Work request.
Print the data that follows exactly.
+--
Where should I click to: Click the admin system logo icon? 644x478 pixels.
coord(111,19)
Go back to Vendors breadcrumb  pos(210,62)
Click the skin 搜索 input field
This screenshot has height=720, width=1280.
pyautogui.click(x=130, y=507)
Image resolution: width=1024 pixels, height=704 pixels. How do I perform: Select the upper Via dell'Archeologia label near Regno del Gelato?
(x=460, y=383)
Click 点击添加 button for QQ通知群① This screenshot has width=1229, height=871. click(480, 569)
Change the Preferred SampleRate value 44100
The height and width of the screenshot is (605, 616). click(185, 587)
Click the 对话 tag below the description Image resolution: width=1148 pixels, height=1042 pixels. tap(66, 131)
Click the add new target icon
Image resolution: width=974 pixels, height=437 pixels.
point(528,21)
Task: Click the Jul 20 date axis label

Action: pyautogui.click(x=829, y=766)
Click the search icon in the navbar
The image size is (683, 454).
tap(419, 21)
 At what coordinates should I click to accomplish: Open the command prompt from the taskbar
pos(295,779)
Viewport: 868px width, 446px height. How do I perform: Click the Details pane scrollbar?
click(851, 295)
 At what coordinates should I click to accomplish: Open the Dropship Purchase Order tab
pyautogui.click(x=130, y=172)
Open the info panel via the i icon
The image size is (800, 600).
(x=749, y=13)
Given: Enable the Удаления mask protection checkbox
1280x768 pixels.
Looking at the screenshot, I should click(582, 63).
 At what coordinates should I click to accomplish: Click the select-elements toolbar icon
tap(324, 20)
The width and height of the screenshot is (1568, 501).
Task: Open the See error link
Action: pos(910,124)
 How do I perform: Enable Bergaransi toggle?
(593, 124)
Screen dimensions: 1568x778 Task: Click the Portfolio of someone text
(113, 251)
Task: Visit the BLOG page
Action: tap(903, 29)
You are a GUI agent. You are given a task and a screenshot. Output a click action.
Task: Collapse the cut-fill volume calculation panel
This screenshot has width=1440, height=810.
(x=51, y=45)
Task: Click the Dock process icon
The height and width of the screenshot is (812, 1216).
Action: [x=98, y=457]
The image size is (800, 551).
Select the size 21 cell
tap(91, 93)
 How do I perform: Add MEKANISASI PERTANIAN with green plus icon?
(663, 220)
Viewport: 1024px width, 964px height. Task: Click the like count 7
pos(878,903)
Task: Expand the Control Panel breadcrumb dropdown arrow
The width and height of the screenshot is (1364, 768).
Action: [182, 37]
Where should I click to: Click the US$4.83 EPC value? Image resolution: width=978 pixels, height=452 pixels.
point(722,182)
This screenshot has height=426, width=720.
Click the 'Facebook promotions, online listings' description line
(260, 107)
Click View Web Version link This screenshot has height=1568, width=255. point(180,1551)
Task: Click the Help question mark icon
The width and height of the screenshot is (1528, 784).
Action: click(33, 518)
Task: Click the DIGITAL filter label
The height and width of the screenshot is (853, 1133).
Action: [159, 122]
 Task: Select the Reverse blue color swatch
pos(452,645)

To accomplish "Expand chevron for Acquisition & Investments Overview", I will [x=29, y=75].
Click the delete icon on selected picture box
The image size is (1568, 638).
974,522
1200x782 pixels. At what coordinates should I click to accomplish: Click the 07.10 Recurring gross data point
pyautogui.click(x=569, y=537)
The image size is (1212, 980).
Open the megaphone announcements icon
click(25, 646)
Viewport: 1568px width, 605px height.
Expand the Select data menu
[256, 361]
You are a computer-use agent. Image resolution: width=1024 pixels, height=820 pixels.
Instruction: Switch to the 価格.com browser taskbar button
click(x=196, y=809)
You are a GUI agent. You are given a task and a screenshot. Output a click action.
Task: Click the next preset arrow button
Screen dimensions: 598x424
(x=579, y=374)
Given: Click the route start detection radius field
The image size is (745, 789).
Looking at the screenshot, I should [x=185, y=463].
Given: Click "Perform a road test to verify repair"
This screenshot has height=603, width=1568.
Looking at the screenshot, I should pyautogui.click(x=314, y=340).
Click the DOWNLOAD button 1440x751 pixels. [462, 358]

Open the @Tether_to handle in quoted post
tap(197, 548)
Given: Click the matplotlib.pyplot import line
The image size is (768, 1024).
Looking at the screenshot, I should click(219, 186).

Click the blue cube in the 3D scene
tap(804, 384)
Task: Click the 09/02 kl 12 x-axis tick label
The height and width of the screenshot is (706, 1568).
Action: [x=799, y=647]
+--
Expected output.
Where should I click to: Click the admin system logo icon? 644x478 pixels.
coord(111,19)
Go back to Vendors breadcrumb  pos(210,62)
Click the skin 搜索 input field
This screenshot has height=720, width=1280.
pyautogui.click(x=130, y=507)
Image resolution: width=1024 pixels, height=704 pixels. How do I perform: Select the upper Via dell'Archeologia label near Regno del Gelato?
(x=460, y=383)
Click 点击添加 button for QQ通知群① This screenshot has width=1229, height=871. click(480, 569)
Change the Preferred SampleRate value 44100
The height and width of the screenshot is (605, 616). click(185, 587)
Click the 对话 tag below the description Image resolution: width=1148 pixels, height=1042 pixels. tap(66, 131)
Click the add new target icon
Image resolution: width=974 pixels, height=437 pixels.
point(528,21)
Task: Click the Jul 20 date axis label

Action: pyautogui.click(x=829, y=766)
Click the search icon in the navbar
The image size is (683, 454).
tap(419, 21)
 At what coordinates should I click to accomplish: Open the command prompt from the taskbar
pos(295,779)
Viewport: 868px width, 446px height. How do I perform: Click the Details pane scrollbar?
click(851, 295)
 At what coordinates should I click to accomplish: Open the Dropship Purchase Order tab
pyautogui.click(x=130, y=172)
Open the info panel via the i icon
The image size is (800, 600).
(x=749, y=13)
Given: Enable the Удаления mask protection checkbox
1280x768 pixels.
Looking at the screenshot, I should click(582, 63).
 At what coordinates should I click to accomplish: Click the select-elements toolbar icon
tap(324, 20)
The width and height of the screenshot is (1568, 501).
Task: Open the See error link
Action: pos(910,124)
 How do I perform: Enable Bergaransi toggle?
(593, 124)
Screen dimensions: 1568x778 Task: Click the Portfolio of someone text
(113, 251)
Task: Visit the BLOG page
Action: tap(903, 29)
You are a GUI agent. You are given a task and a screenshot. Output a click action.
Task: Collapse the cut-fill volume calculation panel
This screenshot has width=1440, height=810.
(x=51, y=45)
Task: Click the Dock process icon
The height and width of the screenshot is (812, 1216).
Action: [x=98, y=457]
The image size is (800, 551).
Select the size 21 cell
tap(91, 93)
 How do I perform: Add MEKANISASI PERTANIAN with green plus icon?
(663, 220)
Viewport: 1024px width, 964px height. Task: Click the like count 7
pos(878,903)
Task: Expand the Control Panel breadcrumb dropdown arrow
The width and height of the screenshot is (1364, 768).
Action: [182, 37]
Where should I click to: Click the US$4.83 EPC value? Image resolution: width=978 pixels, height=452 pixels.
point(722,182)
This screenshot has height=426, width=720.
Click the 'Facebook promotions, online listings' description line
(260, 107)
Click View Web Version link This screenshot has height=1568, width=255. point(180,1551)
Task: Click the Help question mark icon
The width and height of the screenshot is (1528, 784).
Action: click(33, 518)
Task: Click the DIGITAL filter label
The height and width of the screenshot is (853, 1133).
Action: [159, 122]
 Task: Select the Reverse blue color swatch
pos(452,645)

To accomplish "Expand chevron for Acquisition & Investments Overview", I will [x=29, y=75].
Click the delete icon on selected picture box
The image size is (1568, 638).
974,522
1200x782 pixels. At what coordinates should I click to accomplish: Click the 07.10 Recurring gross data point
pyautogui.click(x=569, y=537)
The image size is (1212, 980).
Open the megaphone announcements icon
click(25, 646)
Viewport: 1568px width, 605px height.
Expand the Select data menu
[256, 361]
You are a computer-use agent. Image resolution: width=1024 pixels, height=820 pixels.
Instruction: Switch to the 価格.com browser taskbar button
click(x=196, y=809)
You are a GUI agent. You are given a task and a screenshot. Output a click action.
Task: Click the next preset arrow button
Screen dimensions: 598x424
(x=579, y=374)
Given: Click the route start detection radius field
The image size is (745, 789).
Looking at the screenshot, I should [x=185, y=463].
Given: Click "Perform a road test to verify repair"
This screenshot has height=603, width=1568.
Looking at the screenshot, I should pyautogui.click(x=314, y=340).
Click the DOWNLOAD button 1440x751 pixels. [462, 358]

Open the @Tether_to handle in quoted post
tap(197, 548)
Given: Click the matplotlib.pyplot import line
The image size is (768, 1024).
Looking at the screenshot, I should click(219, 186).

Click the blue cube in the 3D scene
tap(804, 384)
Task: Click the 09/02 kl 12 x-axis tick label
The height and width of the screenshot is (706, 1568).
Action: [x=799, y=647]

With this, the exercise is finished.